If an Era has four of one color marble that has been released from the Clock Tower, Advance the Era Token on the Era Guide. Empty out the Clock, and fill the Clock with the new marble distribution as shown on the Era Guide. Make sure there are two Roof Blocks on the Era Guide to start the new Era.

The clock moves to the next player.

The game is over when 4 Eras have been played, or when all 1-Story Blocks have been bought out. A building's point value is determined by 1 point per 1-Story Block, and 5 points per Roof Block. A player's score is determined by taking the highest point scoring Study Campus building they have and multiplying that number by the lowest point scoring Study Campus Building.

Labels: ,

Tuesday, December 19, 2006

Travelin' Light!

So, I decided to enter this month's BGDF showdown, Travelin' Light #2 It's been a couple of months since I've entered, as my time has been taken up with PocketCiv (which now I'm convinced I need a new name for, as it has grown beyond my original pocket inclinations).

And since I'm in the showdown this month, I feel the requirement to vote.
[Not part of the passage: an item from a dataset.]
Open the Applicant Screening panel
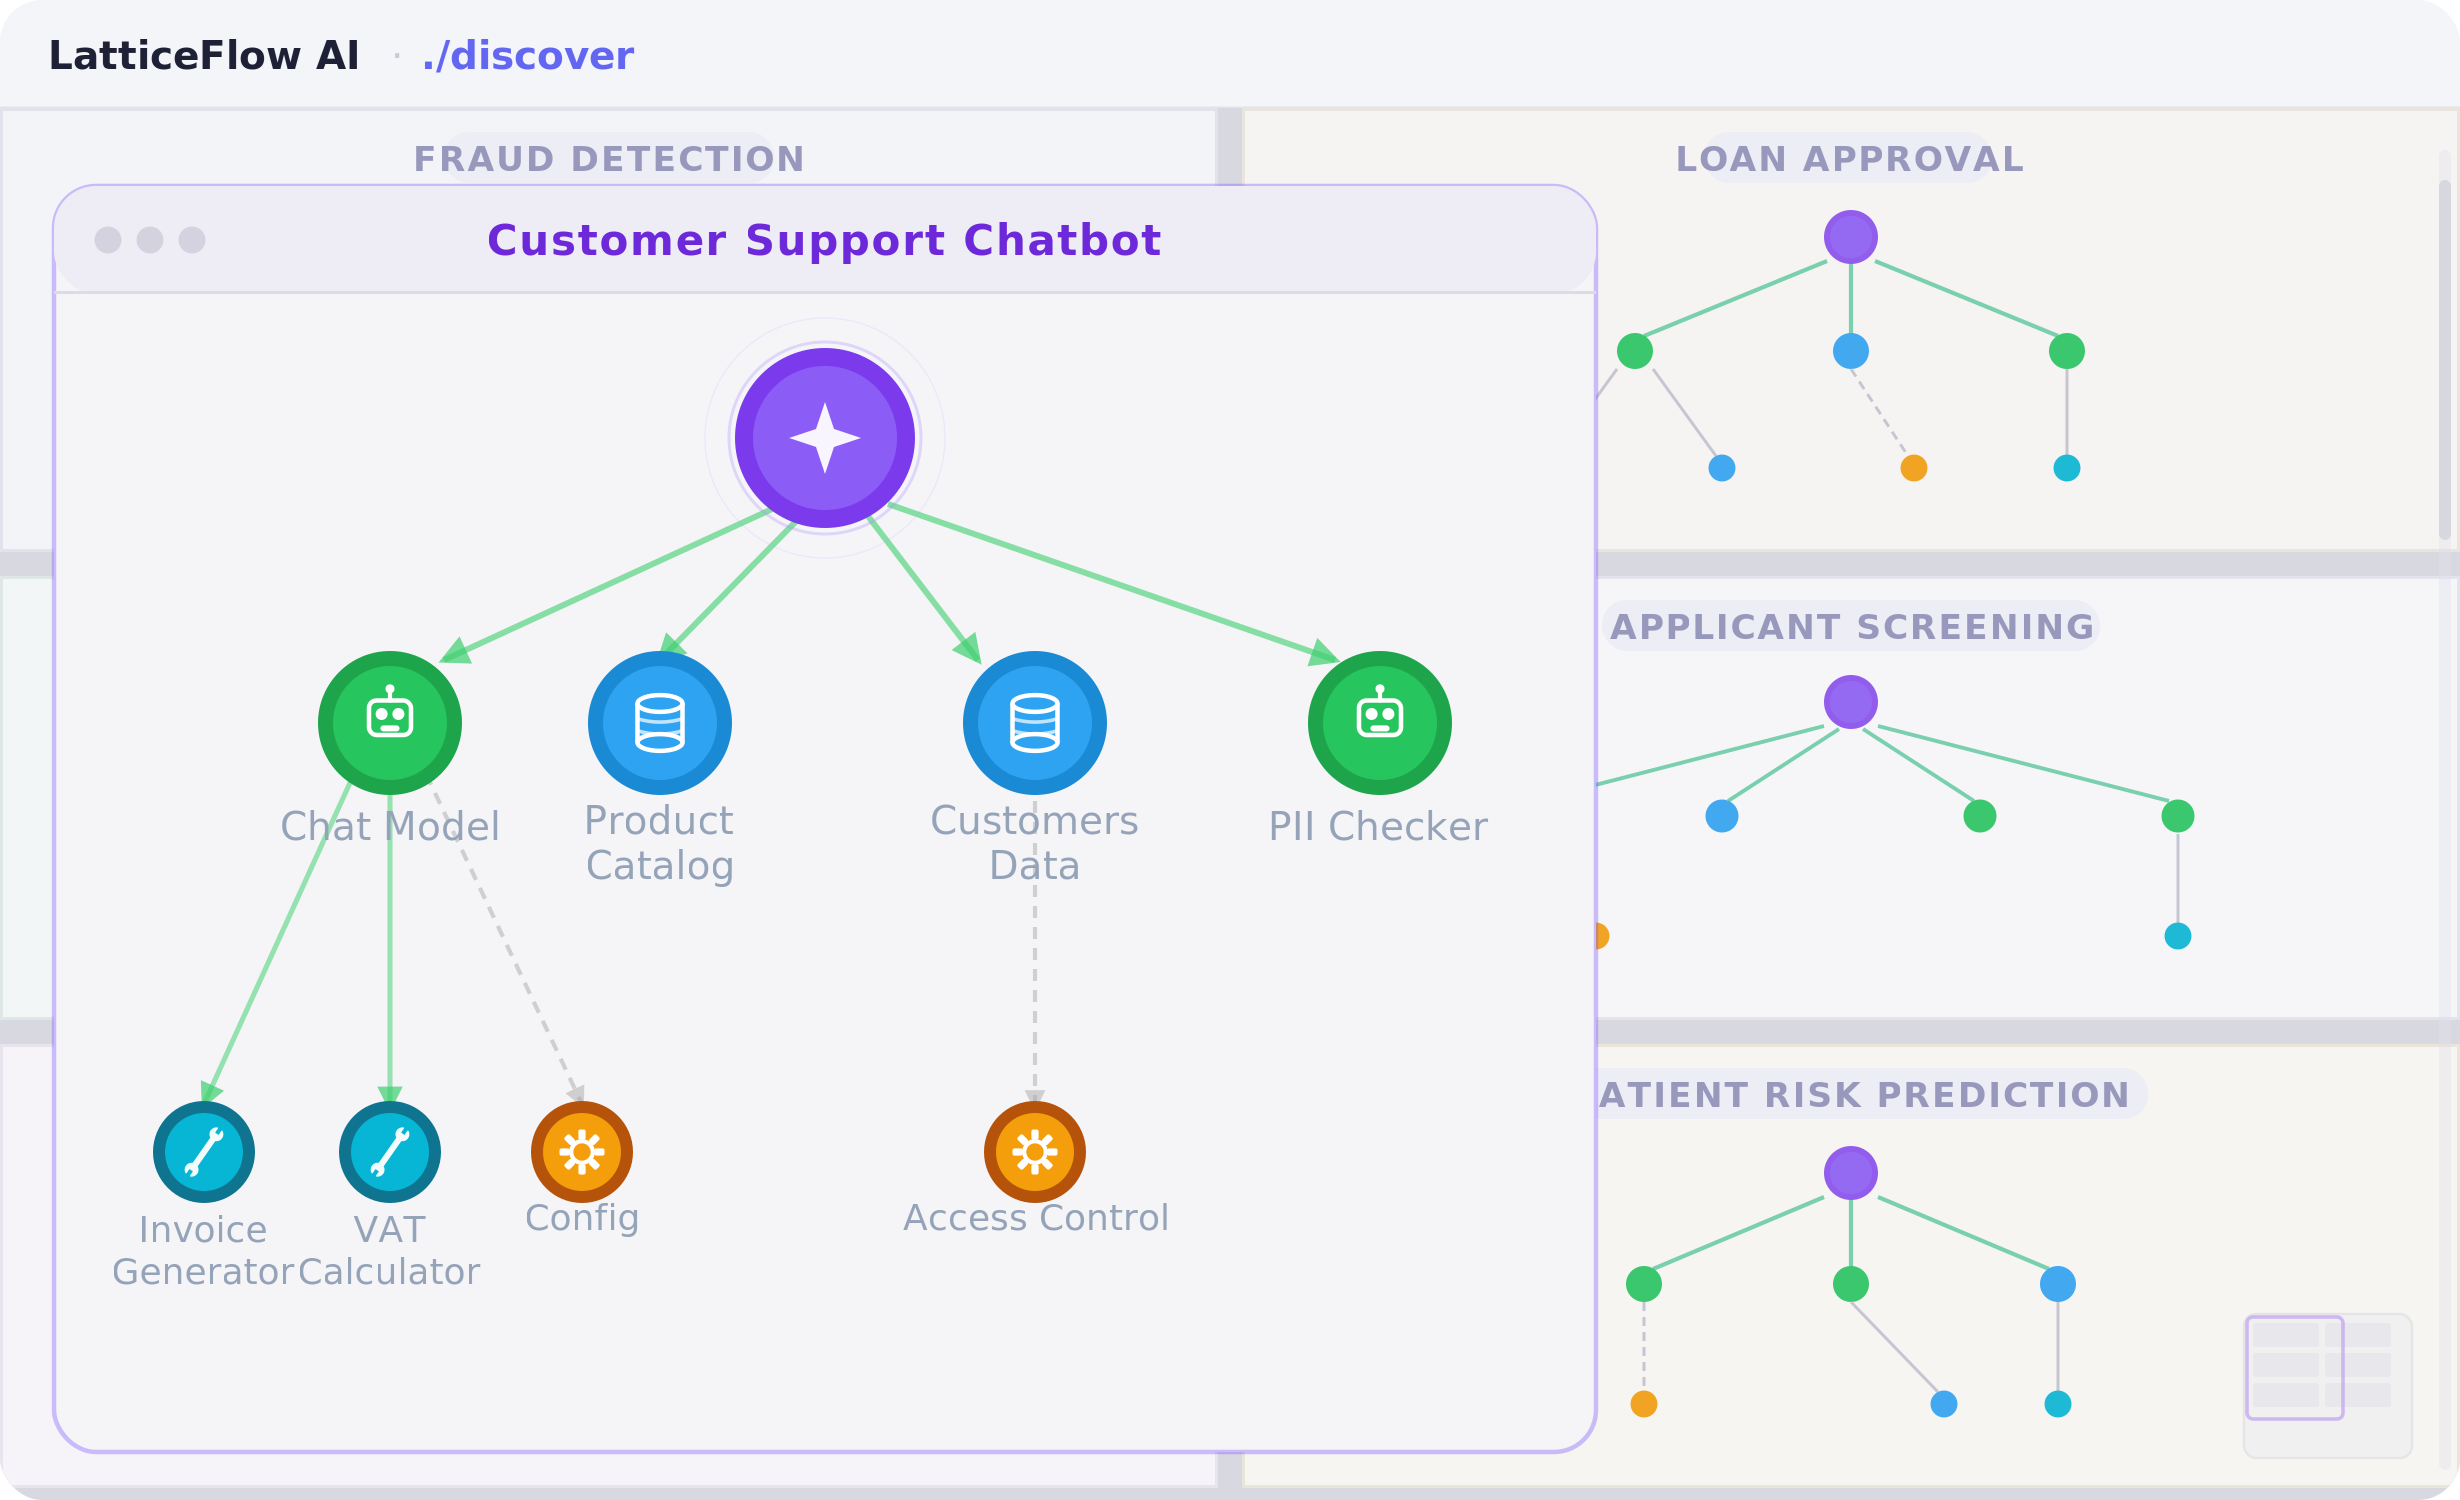This screenshot has height=1500, width=2460. click(1852, 627)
Once you get away from all the pretty pictures, I feel that most people completely missed the boat on the whole purpose of the contest, which is to design a game that's playable while sitting in the back seat of a car, or flying in a plane. Well, at least that's what I feel is the main goal.

Not wanting to tip my hat as to which is my entry, but there are quite a few entries with many components; pawns, a board, and cards. Passing a board back and forth between players without jostling the peices (yes, even if they are magnetic) is difficult, especially when you are holding a handful of cards which your opponent cannot see. Oh, and don't forget not to knock over the discard pile!
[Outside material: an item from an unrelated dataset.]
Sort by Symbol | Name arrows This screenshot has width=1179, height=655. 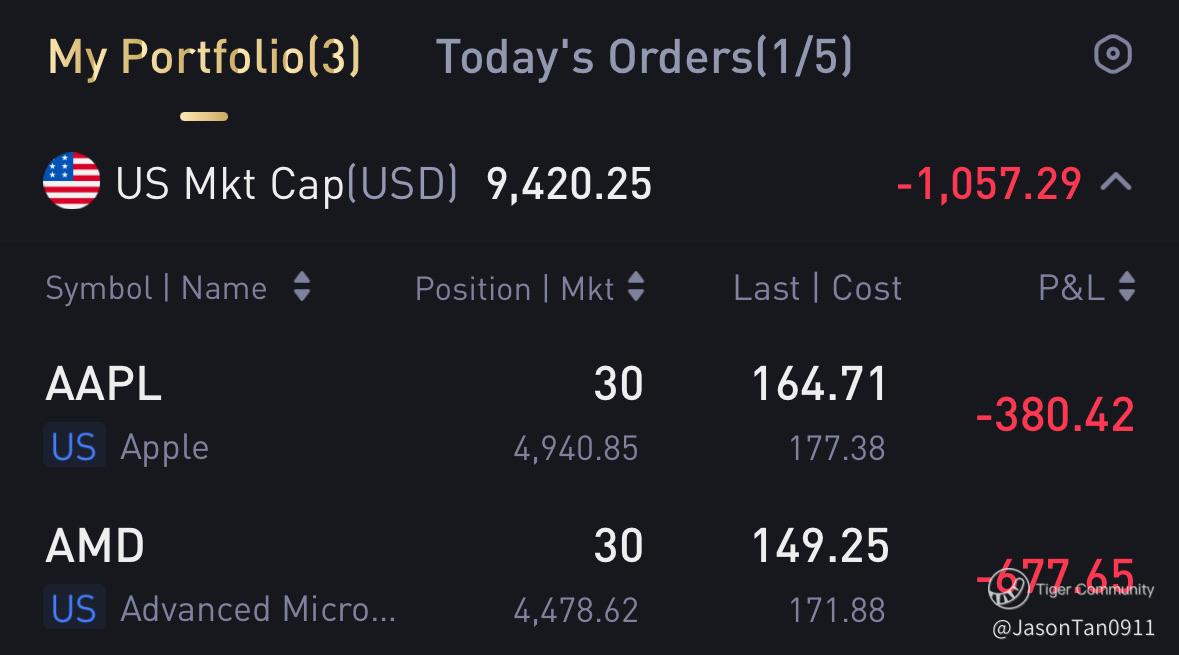click(301, 289)
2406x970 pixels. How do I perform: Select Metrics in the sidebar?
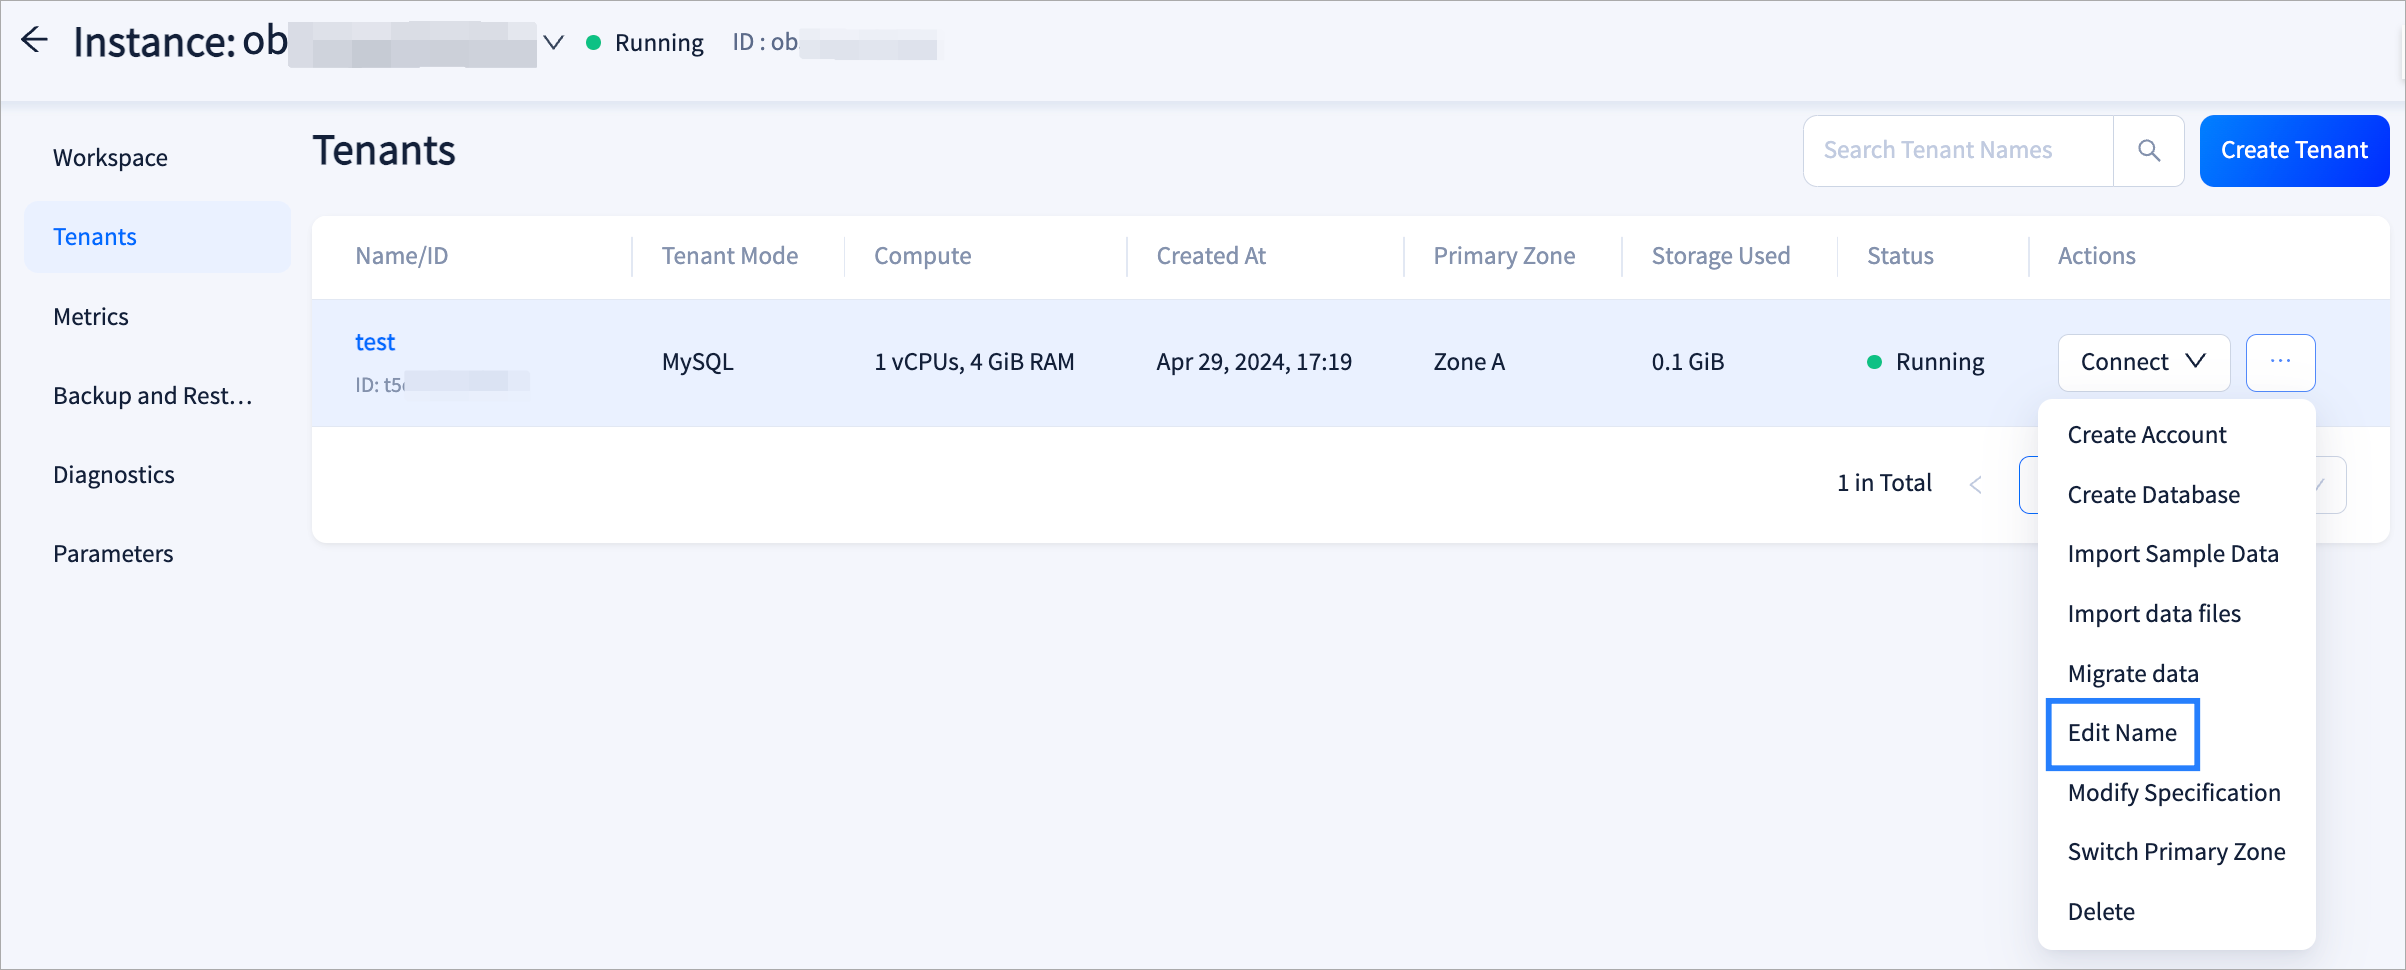coord(91,317)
It seems like most people simply stuck in the rules a quip about their board being able to fold down into a small box, thereby meeting the small size requirement, and went off from there with whatever game they wanted to do. Sorry, I'm not letting you guys off this easy this time!!

I'll be interesting in the voting results. Well, aside from seeing if I won, but it will be interesting to see how many people took the "playable while traveling" into account during the voting process.


Thursday, December 14, 2006

And the Results are in...

Well, there really aren't any results, or anything. After getting enough feedback from people who've played PocketCiv, and my experiences, I'm going to have to do some tweaking on the Events cards. Most noticably, making things scale a little better.

Currently, all the Events have "set in stone" look up numbers. That is, an attack from a visiting Empire will always have an Attacking Force equal to the value of blue hex on the next card time 2. These numbers need to start off smaller in the earlier Eras, and be a bit larger in the later Eras, as I'm beginning to find out, as I've always suspected, that usually the first Era or two are are pretty tight struggles, but when you get your machinery going, and survive the first Era, life gets a lot easier.

This isn't a bad thing really, on the short cusp of it. As I'm sure this is how civilizations developed naturally; it took a lot of luck for a fledgling group of people to build up something from nothing. However, it does suck that drawing the last card for the first Era simply nets you an invasion force so overwhelming at that stage of the game, that you have no real chance of recovering from it.

So, I've pretty much decided that Visitations will scale up as the game goes along. And I've got a pretty simple way of doing it with more symbology on the cards, so that's not an issue. But then, I start thinking, "why can't I scale up all of the Events that make sense?"

Well, there's no reason not to, so i might as well go that route. Aside from all the little trickle down changes that this will change.

Anyway, this will take a little bit of time in Excel to mess around with numbers I'm happy with. Thankfully, this doesn't change any of the work I've done on the main scenarios I've worked on. But it does change the walkthru scenarios greatly. I'm not looking forward to re-writing those. And the Event cards will naturally have to change.

Not particularily fun, but hopefully something better comes from it.